Dynamic response on coupled thermo-hydro-mechanical problem for two-dimensional saturated soil under fractional order thermoelastic theory

Abstract

To better characterize the intricate coupled thermo-hydro-mechanical dynamic (THMD) response in two-dimensional saturated soil and to enrich the research object of Green-Naghdi (G-N) generalized thermoelastic theory, this study innovatively combines the G-N generalized thermoelastic theory and Caputo's fractional order derivative, to obtain the new control equations, and to establish a new fractional order thermoelastic theoretical model.
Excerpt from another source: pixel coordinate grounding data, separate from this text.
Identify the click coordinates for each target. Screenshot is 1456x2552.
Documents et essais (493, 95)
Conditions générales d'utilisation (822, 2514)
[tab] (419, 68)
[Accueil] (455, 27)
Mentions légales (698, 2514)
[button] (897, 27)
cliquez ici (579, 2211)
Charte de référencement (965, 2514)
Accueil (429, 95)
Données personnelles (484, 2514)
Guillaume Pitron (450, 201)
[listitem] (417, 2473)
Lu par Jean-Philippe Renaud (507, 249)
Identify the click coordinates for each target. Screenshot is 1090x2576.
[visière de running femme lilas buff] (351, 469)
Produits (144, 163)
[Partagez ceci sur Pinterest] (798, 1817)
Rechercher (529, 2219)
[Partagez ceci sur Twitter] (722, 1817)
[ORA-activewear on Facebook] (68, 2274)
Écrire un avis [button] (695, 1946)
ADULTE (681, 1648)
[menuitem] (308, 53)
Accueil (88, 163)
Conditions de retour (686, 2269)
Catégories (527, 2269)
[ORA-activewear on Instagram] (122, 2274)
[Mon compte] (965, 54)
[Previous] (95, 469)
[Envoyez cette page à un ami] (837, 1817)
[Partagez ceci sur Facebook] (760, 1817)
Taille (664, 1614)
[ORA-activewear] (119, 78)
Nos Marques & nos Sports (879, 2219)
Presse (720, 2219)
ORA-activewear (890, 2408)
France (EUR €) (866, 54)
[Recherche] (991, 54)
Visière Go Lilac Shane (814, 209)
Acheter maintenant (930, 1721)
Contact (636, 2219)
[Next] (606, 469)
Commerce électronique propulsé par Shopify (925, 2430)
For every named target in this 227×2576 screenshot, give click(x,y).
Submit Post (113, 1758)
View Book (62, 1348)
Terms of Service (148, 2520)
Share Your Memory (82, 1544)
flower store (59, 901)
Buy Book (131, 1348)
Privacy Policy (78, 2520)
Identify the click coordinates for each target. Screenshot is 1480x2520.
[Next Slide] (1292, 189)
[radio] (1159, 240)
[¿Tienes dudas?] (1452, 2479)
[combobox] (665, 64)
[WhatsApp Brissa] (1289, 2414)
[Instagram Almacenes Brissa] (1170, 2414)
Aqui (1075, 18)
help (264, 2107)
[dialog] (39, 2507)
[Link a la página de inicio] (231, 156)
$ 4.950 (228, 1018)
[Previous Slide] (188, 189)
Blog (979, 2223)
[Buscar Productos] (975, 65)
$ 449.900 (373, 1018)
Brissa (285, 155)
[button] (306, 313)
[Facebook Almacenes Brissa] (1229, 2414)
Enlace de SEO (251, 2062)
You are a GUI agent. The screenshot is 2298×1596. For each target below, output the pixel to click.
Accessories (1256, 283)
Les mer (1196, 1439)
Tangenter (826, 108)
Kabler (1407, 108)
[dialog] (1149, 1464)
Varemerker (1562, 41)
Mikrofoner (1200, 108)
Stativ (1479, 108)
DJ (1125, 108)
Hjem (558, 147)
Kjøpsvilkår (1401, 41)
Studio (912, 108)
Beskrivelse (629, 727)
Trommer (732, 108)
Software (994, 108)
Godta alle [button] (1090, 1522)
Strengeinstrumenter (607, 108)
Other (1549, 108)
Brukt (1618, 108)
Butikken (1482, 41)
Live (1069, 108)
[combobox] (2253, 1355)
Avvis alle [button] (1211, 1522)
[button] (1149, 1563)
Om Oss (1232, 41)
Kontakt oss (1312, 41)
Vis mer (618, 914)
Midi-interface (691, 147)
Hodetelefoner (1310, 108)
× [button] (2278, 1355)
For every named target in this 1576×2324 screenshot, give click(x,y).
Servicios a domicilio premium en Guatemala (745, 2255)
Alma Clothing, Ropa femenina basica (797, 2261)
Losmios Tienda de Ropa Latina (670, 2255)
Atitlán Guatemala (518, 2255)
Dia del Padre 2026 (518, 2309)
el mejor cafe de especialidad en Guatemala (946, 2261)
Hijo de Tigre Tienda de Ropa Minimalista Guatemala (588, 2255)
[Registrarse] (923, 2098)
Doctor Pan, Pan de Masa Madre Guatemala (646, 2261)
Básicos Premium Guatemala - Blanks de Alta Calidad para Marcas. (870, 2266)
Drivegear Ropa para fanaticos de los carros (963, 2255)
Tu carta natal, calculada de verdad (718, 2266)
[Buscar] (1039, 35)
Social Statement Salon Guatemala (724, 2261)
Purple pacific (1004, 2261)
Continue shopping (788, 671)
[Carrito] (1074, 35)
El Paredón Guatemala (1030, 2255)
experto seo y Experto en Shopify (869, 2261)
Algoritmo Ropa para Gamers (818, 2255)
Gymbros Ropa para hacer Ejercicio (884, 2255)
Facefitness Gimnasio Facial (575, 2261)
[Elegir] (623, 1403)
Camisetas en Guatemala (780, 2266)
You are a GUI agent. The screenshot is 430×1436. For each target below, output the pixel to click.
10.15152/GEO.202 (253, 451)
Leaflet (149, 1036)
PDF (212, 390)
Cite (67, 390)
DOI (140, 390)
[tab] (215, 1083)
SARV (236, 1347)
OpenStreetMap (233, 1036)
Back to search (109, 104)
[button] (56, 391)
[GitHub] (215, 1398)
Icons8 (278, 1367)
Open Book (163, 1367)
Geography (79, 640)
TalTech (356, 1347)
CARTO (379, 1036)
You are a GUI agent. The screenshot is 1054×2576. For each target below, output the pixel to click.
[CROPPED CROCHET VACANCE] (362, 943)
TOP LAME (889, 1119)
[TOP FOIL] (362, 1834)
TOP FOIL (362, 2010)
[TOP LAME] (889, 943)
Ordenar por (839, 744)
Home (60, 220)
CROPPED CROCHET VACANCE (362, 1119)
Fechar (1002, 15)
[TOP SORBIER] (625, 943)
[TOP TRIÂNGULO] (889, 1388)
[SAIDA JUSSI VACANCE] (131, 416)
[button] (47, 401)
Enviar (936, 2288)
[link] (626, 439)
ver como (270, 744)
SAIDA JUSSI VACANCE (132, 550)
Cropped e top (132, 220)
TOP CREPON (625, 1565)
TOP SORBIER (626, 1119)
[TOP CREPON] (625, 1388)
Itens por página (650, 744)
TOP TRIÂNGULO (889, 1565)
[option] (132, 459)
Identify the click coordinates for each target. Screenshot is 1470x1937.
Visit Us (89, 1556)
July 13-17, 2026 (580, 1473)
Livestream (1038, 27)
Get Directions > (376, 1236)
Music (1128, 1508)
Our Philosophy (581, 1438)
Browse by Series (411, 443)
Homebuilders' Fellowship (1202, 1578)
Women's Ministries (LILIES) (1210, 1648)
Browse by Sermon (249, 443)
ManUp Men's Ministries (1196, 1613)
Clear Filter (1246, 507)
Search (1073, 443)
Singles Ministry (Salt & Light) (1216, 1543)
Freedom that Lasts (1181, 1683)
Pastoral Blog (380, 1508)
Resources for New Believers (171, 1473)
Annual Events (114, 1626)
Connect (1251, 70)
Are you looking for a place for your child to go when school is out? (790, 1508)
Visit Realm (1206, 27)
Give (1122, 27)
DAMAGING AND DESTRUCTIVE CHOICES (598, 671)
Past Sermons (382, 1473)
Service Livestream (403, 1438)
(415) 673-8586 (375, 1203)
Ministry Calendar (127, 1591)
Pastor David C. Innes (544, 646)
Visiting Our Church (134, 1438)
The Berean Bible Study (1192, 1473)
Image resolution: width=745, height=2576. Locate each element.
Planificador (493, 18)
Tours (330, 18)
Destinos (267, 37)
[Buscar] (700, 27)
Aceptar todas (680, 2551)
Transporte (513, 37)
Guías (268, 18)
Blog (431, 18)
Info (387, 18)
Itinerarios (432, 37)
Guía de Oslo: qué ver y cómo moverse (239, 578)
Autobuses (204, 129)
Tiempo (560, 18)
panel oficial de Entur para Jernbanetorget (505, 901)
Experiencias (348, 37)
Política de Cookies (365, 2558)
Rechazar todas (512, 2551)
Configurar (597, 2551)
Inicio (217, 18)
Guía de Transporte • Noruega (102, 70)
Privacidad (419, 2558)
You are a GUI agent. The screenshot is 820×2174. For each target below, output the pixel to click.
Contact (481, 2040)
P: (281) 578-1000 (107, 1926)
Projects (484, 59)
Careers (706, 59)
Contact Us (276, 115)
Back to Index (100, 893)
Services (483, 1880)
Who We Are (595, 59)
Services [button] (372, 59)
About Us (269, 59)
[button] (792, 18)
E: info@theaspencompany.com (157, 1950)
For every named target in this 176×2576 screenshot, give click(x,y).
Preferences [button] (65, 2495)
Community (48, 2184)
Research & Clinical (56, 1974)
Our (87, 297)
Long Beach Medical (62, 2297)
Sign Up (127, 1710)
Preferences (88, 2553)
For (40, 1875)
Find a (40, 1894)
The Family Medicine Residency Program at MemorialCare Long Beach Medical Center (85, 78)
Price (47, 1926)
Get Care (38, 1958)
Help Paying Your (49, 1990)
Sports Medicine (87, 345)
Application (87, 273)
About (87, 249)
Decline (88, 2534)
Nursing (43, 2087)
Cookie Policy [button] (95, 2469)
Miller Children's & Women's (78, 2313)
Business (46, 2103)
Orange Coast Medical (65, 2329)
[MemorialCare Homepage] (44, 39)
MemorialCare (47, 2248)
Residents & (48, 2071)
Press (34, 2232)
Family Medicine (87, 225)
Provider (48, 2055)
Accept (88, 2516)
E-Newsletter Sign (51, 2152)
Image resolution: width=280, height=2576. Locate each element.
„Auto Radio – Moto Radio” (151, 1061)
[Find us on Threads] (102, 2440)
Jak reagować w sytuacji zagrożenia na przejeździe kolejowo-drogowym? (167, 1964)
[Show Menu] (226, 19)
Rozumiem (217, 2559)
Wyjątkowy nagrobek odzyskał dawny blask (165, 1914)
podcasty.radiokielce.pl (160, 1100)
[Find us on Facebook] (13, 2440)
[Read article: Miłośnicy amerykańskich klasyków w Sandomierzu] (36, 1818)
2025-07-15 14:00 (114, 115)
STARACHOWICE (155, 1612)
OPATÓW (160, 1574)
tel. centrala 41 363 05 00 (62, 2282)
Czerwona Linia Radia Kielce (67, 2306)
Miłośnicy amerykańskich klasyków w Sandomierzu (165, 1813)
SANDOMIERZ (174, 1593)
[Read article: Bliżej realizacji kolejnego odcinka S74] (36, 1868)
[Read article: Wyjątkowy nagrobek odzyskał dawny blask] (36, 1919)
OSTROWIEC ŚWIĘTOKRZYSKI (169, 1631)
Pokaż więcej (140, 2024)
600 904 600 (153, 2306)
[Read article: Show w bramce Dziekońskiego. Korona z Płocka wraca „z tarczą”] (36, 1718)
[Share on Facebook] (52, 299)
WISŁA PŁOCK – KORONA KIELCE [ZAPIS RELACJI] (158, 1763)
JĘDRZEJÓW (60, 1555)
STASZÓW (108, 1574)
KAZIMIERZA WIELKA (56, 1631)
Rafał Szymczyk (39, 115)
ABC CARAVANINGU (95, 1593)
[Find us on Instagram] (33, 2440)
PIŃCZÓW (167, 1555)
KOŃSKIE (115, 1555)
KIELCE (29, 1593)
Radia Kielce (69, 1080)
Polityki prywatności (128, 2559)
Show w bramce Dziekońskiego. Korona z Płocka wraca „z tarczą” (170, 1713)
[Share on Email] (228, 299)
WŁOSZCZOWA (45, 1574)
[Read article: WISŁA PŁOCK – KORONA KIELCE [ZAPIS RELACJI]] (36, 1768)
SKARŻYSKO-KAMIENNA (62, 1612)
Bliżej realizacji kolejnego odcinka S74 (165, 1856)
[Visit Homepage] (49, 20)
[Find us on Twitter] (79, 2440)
The article is solved by the normal mode analysis (NMA), which can eliminate the integration error and solve the complex fractional order partial differential control equations quickly at the same time. The effects of different boundary conditions of fractional order derivatives, porosity, frequency, and thermal conductivity coefficients on non-dimensional excess pore water pressure, temperature, vertical displacement, and vertical stress are also fully analyzed, and the distribution curves of high precision numerical solutions are given. The results show that the effect of frequency variation on each non-dimensional variable is obvious. The effects of fractional order derivatives, porosity and thermal conductivity coefficients on the non-dimensional variables vary depending on the boundary conditions. The results provide theoretical support for geotechnical and environmental engineering.